> **Exercise directions**:
Copy out the entries below in full and exactly.

> **Records for this task**:
+===+
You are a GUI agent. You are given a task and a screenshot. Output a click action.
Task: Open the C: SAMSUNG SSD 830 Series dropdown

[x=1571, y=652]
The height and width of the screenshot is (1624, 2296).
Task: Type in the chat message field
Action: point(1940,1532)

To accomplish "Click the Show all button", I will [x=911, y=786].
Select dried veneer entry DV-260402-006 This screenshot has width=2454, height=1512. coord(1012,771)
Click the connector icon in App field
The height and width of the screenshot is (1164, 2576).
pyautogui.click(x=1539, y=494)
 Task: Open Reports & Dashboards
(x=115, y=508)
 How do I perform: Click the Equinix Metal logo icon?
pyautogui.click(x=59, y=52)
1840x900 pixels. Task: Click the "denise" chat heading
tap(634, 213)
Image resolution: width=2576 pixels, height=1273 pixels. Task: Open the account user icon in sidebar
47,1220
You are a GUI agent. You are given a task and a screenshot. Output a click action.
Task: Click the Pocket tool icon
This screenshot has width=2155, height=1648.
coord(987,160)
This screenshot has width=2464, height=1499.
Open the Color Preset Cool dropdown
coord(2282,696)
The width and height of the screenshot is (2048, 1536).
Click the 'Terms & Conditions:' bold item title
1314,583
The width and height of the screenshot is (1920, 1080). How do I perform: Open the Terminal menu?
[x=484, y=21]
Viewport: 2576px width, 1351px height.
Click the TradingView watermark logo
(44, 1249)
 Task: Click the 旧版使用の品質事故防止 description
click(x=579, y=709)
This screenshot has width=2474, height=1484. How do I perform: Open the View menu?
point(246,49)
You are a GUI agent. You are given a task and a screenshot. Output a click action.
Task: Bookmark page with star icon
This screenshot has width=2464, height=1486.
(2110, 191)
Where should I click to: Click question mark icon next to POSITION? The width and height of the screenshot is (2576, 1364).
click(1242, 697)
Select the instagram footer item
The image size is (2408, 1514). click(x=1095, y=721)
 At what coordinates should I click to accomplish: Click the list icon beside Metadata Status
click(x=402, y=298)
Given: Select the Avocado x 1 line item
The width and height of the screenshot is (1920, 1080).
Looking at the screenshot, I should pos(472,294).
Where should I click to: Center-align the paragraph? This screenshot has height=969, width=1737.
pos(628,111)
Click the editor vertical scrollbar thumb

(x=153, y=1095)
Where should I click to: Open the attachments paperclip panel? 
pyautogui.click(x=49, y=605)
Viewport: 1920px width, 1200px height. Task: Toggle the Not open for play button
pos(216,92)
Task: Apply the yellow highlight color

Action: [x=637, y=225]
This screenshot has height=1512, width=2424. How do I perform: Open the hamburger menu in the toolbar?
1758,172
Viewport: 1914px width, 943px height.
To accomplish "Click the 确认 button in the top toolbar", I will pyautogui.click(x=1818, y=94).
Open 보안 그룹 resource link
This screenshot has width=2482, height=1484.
+===+
> **Output of the task**:
You are a GUI agent. You are given a task and a screenshot. Output a click action.
Task: Open the C: SAMSUNG SSD 830 Series dropdown

[x=1571, y=652]
The height and width of the screenshot is (1624, 2296).
Task: Type in the chat message field
Action: point(1940,1532)

To accomplish "Click the Show all button", I will [x=911, y=786].
Select dried veneer entry DV-260402-006 This screenshot has width=2454, height=1512. coord(1012,771)
Click the connector icon in App field
The height and width of the screenshot is (1164, 2576).
pyautogui.click(x=1539, y=494)
 Task: Open Reports & Dashboards
(x=115, y=508)
 How do I perform: Click the Equinix Metal logo icon?
pyautogui.click(x=59, y=52)
1840x900 pixels. Task: Click the "denise" chat heading
tap(634, 213)
Image resolution: width=2576 pixels, height=1273 pixels. Task: Open the account user icon in sidebar
47,1220
You are a GUI agent. You are given a task and a screenshot. Output a click action.
Task: Click the Pocket tool icon
This screenshot has width=2155, height=1648.
coord(987,160)
This screenshot has width=2464, height=1499.
Open the Color Preset Cool dropdown
coord(2282,696)
The width and height of the screenshot is (2048, 1536).
Click the 'Terms & Conditions:' bold item title
1314,583
The width and height of the screenshot is (1920, 1080). How do I perform: Open the Terminal menu?
[x=484, y=21]
Viewport: 2576px width, 1351px height.
Click the TradingView watermark logo
(44, 1249)
 Task: Click the 旧版使用の品質事故防止 description
click(x=579, y=709)
This screenshot has width=2474, height=1484. How do I perform: Open the View menu?
point(246,49)
You are a GUI agent. You are given a task and a screenshot. Output a click action.
Task: Bookmark page with star icon
This screenshot has width=2464, height=1486.
(2110, 191)
Where should I click to: Click question mark icon next to POSITION? The width and height of the screenshot is (2576, 1364).
click(1242, 697)
Select the instagram footer item
The image size is (2408, 1514). click(x=1095, y=721)
 At what coordinates should I click to accomplish: Click the list icon beside Metadata Status
click(x=402, y=298)
Given: Select the Avocado x 1 line item
The width and height of the screenshot is (1920, 1080).
Looking at the screenshot, I should pos(472,294).
Where should I click to: Center-align the paragraph? This screenshot has height=969, width=1737.
pos(628,111)
Click the editor vertical scrollbar thumb

(x=153, y=1095)
Where should I click to: Open the attachments paperclip panel? 
pyautogui.click(x=49, y=605)
Viewport: 1920px width, 1200px height. Task: Toggle the Not open for play button
pos(216,92)
Task: Apply the yellow highlight color

Action: [x=637, y=225]
This screenshot has height=1512, width=2424. How do I perform: Open the hamburger menu in the toolbar?
1758,172
Viewport: 1914px width, 943px height.
To accomplish "Click the 确认 button in the top toolbar", I will pyautogui.click(x=1818, y=94).
Open 보안 그룹 resource link
This screenshot has width=2482, height=1484.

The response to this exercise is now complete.